Na Playground Business, a Yay introduz pela primeira vez fatos de banho e poliéster reciclado, obtido a partir de garrafas plásticas usadas. «Temos dois calções de banho nesse material. Temos também gabardines que são feitas a partir de garrafas de plástico», indica.

A iniciar a internacionalização

Apesar de a marca ter surgido em Lisboa, origem de Milena Melo, todas as peças da Yay são produzidas no norte de Portugal. «Houve a necessidade de termos um parceiro industrial. Foi nessa altura que a Alícia entrou no projeto», recorda. Nesse sentido, a Yay está atualmente integrada numa empresa têxtil. «A minha família é toda da área têxtil. A ideia é privilegiar a mão-de-obra local. Apostar no trabalho que temos em Portugal, que é de excelente qualidade, e também contribuir para o desenvolvimento do têxtil do país», esclarece Alicia Lópes.

Atualmente, a Yay vende maioritariamente online, apesar de já ter parceiros nacionais e internacionais. «Em Lisboa vamos vender a coleção outono/inverno na Organii, que tem lojas no Príncipe Real e no LX Factory, no final de agosto ou início de setembro. Internacionalmente vendemos na Suíça e na Suécia. Temos a nossa loja própria online e parceiros de lojas multimarcas, mas estamos abertos a todo o tipo de parcerias», garante Milene Melo.
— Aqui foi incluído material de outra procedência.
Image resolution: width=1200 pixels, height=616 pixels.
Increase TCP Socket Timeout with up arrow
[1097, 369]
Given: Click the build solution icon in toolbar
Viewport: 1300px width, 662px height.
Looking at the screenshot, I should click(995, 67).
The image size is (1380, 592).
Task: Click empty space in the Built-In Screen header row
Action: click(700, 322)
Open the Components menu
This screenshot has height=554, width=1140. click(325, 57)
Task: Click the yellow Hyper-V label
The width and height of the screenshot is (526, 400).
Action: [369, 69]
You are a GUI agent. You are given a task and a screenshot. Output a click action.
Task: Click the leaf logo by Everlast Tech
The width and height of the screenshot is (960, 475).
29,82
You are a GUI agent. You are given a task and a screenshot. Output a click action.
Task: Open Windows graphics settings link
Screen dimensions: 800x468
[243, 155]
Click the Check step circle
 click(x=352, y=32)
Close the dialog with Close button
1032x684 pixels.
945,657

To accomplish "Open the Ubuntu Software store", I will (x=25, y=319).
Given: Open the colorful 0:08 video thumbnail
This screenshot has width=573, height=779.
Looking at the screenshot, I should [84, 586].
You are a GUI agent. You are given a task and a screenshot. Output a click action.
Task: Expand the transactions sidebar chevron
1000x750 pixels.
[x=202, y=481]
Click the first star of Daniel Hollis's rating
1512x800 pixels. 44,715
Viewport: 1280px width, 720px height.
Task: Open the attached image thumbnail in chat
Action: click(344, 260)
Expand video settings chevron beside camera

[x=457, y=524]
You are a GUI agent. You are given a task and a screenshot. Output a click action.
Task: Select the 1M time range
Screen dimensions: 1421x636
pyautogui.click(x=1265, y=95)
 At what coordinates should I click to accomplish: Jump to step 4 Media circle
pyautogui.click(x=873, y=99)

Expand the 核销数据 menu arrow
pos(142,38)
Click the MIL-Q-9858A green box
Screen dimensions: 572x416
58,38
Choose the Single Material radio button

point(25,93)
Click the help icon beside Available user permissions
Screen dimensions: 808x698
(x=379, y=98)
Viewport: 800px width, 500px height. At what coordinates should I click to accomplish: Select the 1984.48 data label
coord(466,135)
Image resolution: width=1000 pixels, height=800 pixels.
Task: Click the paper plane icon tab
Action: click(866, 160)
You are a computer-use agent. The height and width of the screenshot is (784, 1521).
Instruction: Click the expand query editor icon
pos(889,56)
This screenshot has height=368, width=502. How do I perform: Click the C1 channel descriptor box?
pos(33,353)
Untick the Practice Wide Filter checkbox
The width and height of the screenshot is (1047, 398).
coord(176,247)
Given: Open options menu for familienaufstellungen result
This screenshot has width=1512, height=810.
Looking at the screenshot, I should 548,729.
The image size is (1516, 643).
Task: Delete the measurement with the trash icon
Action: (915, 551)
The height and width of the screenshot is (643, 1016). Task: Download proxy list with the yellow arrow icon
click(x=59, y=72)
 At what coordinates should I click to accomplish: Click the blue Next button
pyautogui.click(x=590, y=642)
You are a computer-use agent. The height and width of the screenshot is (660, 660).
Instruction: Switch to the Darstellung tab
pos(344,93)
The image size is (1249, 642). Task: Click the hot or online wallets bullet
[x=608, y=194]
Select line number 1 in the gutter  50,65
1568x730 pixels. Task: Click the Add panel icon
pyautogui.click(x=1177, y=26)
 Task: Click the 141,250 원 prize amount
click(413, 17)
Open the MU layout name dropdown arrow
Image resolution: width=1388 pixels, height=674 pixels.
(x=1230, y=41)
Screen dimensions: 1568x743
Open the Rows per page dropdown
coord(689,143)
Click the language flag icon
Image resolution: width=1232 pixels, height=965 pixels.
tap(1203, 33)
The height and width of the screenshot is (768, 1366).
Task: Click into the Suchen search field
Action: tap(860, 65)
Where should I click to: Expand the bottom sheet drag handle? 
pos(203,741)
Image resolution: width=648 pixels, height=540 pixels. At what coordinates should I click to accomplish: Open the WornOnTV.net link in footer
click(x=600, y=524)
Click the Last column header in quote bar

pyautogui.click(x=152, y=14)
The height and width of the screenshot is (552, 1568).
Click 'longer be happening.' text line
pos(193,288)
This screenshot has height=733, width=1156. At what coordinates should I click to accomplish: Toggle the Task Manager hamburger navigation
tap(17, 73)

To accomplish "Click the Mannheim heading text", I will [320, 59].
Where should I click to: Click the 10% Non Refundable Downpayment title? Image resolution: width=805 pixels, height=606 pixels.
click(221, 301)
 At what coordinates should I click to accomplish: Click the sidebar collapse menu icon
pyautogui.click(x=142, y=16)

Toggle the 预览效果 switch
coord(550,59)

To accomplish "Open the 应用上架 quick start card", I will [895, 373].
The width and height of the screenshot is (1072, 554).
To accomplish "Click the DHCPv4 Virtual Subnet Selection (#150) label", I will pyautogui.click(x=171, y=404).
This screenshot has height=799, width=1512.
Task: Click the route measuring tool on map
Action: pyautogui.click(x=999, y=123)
Portugal é, para já, o principal destino das peças da Yay, mas o objetivo é chegar cada vez mais longe. «Gostávamos de poder espalhar, cada vez mais, a marca para países que se identifiquem com o nosso estilo», confessa Milena Melo. «Não temos nenhum mercado específico definido. O nosso objetivo é ter a marca no maior número de países possível. Essa é a ambição», conclui Alicia Lópes.